PROBLEM DETAILS => Could you print the data that follows exactly as given?

INFORMATION PROVIDED below:

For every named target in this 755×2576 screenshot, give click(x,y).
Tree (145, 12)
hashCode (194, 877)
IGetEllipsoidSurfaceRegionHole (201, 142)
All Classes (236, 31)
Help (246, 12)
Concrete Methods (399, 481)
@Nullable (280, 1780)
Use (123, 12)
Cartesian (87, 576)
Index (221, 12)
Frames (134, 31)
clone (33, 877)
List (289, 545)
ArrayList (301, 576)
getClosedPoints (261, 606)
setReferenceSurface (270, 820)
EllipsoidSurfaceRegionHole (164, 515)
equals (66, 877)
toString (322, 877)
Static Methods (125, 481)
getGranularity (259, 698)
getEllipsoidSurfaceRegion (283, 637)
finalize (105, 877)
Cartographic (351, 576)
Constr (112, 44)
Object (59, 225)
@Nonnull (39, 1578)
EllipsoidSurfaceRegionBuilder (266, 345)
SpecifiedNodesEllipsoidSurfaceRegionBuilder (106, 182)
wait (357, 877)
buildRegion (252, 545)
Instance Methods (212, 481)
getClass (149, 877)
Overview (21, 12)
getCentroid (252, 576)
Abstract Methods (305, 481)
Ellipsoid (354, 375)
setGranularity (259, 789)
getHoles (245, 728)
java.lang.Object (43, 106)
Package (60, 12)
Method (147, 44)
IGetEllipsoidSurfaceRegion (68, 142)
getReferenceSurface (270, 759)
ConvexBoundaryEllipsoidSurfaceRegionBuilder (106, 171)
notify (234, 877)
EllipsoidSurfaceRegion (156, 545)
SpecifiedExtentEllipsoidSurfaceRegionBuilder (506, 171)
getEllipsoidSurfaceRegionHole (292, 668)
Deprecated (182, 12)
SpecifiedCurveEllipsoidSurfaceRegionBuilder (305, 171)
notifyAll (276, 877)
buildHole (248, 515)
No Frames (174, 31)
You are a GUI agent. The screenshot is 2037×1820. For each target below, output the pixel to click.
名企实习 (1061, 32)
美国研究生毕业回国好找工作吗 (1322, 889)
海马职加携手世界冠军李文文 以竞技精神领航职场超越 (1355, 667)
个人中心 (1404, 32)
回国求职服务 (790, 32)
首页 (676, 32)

End of INFORMATION PROVIDED.

RESPONSE =>
For every named target in this 755×2576 screenshot, give click(x,y).
Tree (145, 12)
hashCode (194, 877)
IGetEllipsoidSurfaceRegionHole (201, 142)
All Classes (236, 31)
Help (246, 12)
Concrete Methods (399, 481)
@Nullable (280, 1780)
Use (123, 12)
Cartesian (87, 576)
Index (221, 12)
Frames (134, 31)
clone (33, 877)
List (289, 545)
ArrayList (301, 576)
getClosedPoints (261, 606)
setReferenceSurface (270, 820)
EllipsoidSurfaceRegionHole (164, 515)
equals (66, 877)
toString (322, 877)
Static Methods (125, 481)
getGranularity (259, 698)
getEllipsoidSurfaceRegion (283, 637)
finalize (105, 877)
Cartographic (351, 576)
Constr (112, 44)
Object (59, 225)
@Nonnull (39, 1578)
EllipsoidSurfaceRegionBuilder (266, 345)
SpecifiedNodesEllipsoidSurfaceRegionBuilder (106, 182)
wait (357, 877)
buildRegion (252, 545)
Instance Methods (212, 481)
getClass (149, 877)
Overview (21, 12)
getCentroid (252, 576)
Abstract Methods (305, 481)
Ellipsoid (354, 375)
setGranularity (259, 789)
getHoles (245, 728)
java.lang.Object (43, 106)
Package (60, 12)
Method (147, 44)
IGetEllipsoidSurfaceRegion (68, 142)
getReferenceSurface (270, 759)
ConvexBoundaryEllipsoidSurfaceRegionBuilder (106, 171)
notify (234, 877)
EllipsoidSurfaceRegion (156, 545)
SpecifiedExtentEllipsoidSurfaceRegionBuilder (506, 171)
getEllipsoidSurfaceRegionHole (292, 668)
Deprecated (182, 12)
SpecifiedCurveEllipsoidSurfaceRegionBuilder (305, 171)
notifyAll (276, 877)
buildHole (248, 515)
No Frames (174, 31)
You are a GUI agent. The screenshot is 2037×1820. For each target below, output the pixel to click.
名企实习 (1061, 32)
美国研究生毕业回国好找工作吗 (1322, 889)
海马职加携手世界冠军李文文 以竞技精神领航职场超越 (1355, 667)
个人中心 (1404, 32)
回国求职服务 (790, 32)
首页 (676, 32)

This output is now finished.